The first is its stellar delivery proposition.
At Christmas, customers were able to order in time for the big day up until December 23. That will have stood it in good stead with last-minute gifting and party outfit-buying and comes on top of its regular same-day delivery offer in London, Manchester and London.
What’s more, the etailer is storming ahead on supply chain capabilities – its new Eurohub in Germany is now fully operational, while its US warehouse will open this autumn.
These developments play into the accelerating shift to online and ensure Asos is in a position to capitalise on that.
Second is its category extension. Its beauty launch last year, which was supported by a host of outdoor and social media advertising, should have boosted gifting spend while its new activewear range – late to the market because of long-running trademark disputes – launched this week.
“While it’s easy for more established retailers to throw up their hands in despair of replicating the success that Asos and Boohoo manage to make look easy, it’s worth noting the results that those tactics can bring”
While only six ski-wear items are currently on the site, the rest of the range should be available mid-February. That won’t contribute to festive trading but is sure to boost sales in the year ahead.
Third is an area Asos has historically excelled at – and one that fellow festive winner Superdry also managed to master over the period.

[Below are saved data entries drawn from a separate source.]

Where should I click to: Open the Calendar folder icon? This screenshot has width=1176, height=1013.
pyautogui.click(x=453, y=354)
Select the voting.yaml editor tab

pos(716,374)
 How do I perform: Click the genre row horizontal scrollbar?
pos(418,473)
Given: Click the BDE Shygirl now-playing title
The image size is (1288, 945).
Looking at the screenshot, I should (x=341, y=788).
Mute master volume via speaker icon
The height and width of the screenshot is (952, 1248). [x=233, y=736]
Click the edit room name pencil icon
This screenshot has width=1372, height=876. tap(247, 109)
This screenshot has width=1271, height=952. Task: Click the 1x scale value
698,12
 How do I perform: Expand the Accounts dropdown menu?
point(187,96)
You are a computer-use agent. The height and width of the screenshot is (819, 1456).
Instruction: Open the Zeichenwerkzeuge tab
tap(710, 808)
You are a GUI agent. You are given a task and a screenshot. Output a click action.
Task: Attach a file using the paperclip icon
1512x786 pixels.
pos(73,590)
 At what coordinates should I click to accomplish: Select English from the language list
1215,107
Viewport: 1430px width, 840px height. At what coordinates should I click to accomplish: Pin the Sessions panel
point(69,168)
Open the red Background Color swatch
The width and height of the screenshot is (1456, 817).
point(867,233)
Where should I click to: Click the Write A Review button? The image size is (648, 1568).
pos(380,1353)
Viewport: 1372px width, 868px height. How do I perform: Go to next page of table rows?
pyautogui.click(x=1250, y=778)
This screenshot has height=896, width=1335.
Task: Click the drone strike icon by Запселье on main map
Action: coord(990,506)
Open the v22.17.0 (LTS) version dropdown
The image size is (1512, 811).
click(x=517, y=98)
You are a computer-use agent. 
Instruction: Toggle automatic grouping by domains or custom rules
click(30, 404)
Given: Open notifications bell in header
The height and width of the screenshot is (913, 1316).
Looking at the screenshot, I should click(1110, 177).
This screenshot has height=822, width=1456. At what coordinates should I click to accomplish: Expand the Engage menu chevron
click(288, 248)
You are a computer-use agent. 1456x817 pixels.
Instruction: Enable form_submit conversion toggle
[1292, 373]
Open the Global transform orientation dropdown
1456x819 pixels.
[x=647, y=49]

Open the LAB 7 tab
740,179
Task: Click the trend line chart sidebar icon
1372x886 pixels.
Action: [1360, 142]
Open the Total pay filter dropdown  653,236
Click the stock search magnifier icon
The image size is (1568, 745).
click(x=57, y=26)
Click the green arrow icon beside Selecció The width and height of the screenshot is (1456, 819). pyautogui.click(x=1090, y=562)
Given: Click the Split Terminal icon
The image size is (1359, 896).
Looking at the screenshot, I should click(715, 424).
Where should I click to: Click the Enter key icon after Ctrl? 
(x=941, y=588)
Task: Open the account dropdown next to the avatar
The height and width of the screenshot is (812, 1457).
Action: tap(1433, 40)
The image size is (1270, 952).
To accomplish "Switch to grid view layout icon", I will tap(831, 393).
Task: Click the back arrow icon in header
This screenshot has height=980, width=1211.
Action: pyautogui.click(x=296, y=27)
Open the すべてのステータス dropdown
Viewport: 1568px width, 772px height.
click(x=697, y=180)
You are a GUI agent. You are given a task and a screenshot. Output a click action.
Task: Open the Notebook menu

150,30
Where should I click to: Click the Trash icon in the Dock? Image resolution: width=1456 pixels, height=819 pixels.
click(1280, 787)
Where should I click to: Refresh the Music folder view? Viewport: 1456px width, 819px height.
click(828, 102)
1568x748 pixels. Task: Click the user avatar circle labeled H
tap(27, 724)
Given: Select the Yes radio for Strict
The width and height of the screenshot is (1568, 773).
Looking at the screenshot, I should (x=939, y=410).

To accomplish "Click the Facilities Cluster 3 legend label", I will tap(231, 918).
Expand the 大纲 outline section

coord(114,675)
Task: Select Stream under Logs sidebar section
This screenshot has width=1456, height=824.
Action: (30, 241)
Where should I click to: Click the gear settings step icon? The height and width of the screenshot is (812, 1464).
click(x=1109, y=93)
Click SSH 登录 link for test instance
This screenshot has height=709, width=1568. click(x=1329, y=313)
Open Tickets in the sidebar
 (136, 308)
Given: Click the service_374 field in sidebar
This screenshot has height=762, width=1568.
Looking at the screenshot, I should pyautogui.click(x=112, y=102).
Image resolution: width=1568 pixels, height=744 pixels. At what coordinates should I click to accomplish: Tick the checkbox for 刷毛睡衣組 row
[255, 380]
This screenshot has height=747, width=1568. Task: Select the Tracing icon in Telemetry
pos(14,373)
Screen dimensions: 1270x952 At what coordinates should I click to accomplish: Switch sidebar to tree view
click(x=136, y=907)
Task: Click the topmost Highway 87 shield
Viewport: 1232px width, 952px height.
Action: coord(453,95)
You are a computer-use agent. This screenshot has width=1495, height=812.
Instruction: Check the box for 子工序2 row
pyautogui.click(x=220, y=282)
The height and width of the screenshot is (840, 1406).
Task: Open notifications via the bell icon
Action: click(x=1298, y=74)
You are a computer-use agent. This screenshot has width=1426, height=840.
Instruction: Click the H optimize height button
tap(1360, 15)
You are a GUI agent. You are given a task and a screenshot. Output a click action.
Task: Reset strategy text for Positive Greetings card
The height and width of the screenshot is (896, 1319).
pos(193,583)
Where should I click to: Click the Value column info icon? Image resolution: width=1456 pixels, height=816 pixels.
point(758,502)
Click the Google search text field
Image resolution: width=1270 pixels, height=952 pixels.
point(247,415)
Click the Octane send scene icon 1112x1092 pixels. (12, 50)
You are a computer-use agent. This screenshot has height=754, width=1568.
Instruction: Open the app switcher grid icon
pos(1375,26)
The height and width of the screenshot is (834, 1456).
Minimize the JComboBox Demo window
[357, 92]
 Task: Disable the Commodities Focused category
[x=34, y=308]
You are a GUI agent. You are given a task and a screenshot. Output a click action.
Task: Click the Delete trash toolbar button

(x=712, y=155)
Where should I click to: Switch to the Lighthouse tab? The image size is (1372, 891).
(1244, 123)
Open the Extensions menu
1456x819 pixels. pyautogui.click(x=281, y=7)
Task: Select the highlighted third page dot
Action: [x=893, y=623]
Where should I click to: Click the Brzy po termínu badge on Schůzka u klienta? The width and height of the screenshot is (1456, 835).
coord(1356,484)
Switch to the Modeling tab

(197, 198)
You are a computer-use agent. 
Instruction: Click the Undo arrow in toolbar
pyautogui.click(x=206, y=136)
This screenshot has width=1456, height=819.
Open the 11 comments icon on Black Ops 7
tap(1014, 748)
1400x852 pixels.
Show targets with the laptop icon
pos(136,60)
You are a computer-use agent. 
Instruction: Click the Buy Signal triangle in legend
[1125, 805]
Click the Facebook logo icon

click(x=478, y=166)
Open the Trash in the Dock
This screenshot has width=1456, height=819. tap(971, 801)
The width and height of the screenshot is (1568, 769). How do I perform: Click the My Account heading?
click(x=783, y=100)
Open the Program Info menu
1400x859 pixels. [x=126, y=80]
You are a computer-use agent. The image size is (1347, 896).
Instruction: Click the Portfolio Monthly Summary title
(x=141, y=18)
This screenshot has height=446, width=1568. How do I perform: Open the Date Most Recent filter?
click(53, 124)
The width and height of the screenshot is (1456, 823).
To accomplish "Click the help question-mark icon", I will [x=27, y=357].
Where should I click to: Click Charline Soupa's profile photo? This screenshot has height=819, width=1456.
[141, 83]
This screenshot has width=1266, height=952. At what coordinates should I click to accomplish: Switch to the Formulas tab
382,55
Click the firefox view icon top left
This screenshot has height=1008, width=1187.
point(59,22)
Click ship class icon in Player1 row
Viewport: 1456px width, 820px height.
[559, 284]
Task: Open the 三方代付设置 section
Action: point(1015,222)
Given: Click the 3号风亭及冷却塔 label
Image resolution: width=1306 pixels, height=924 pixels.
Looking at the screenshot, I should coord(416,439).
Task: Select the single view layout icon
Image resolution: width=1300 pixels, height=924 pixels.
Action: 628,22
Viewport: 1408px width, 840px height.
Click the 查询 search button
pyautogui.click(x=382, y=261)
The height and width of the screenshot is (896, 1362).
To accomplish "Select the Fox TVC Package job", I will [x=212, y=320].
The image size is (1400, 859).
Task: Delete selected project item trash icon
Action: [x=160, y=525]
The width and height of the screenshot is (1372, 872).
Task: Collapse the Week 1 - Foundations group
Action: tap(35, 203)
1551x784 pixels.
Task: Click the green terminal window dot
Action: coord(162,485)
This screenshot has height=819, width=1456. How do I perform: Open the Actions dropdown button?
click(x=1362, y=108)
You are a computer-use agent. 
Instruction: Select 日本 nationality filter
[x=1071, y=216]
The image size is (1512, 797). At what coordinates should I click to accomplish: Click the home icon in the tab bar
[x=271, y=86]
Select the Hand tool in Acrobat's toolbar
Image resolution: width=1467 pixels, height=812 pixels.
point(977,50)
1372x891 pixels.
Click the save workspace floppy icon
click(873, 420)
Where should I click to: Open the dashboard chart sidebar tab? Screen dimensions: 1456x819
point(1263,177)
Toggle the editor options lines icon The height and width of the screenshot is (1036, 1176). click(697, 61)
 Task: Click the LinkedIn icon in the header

Both companies’ marketing efforts were completely in tune with their customers – from Asos’ current More Reasons to Move activewear campaign to Superdry’s digital campaigns such as This is the Jacket, which featured grime artist Paigey Cakey.
While it’s easy for more established retailers to throw up their hands in despair of replicating the success that Asos and Boohoo manage to make look easy, it’s worth noting the results that those tactics can bring.
Those with store estates should look to the likes of Asos for inspiration on what they can change, rather than begrudge the etailers’ success.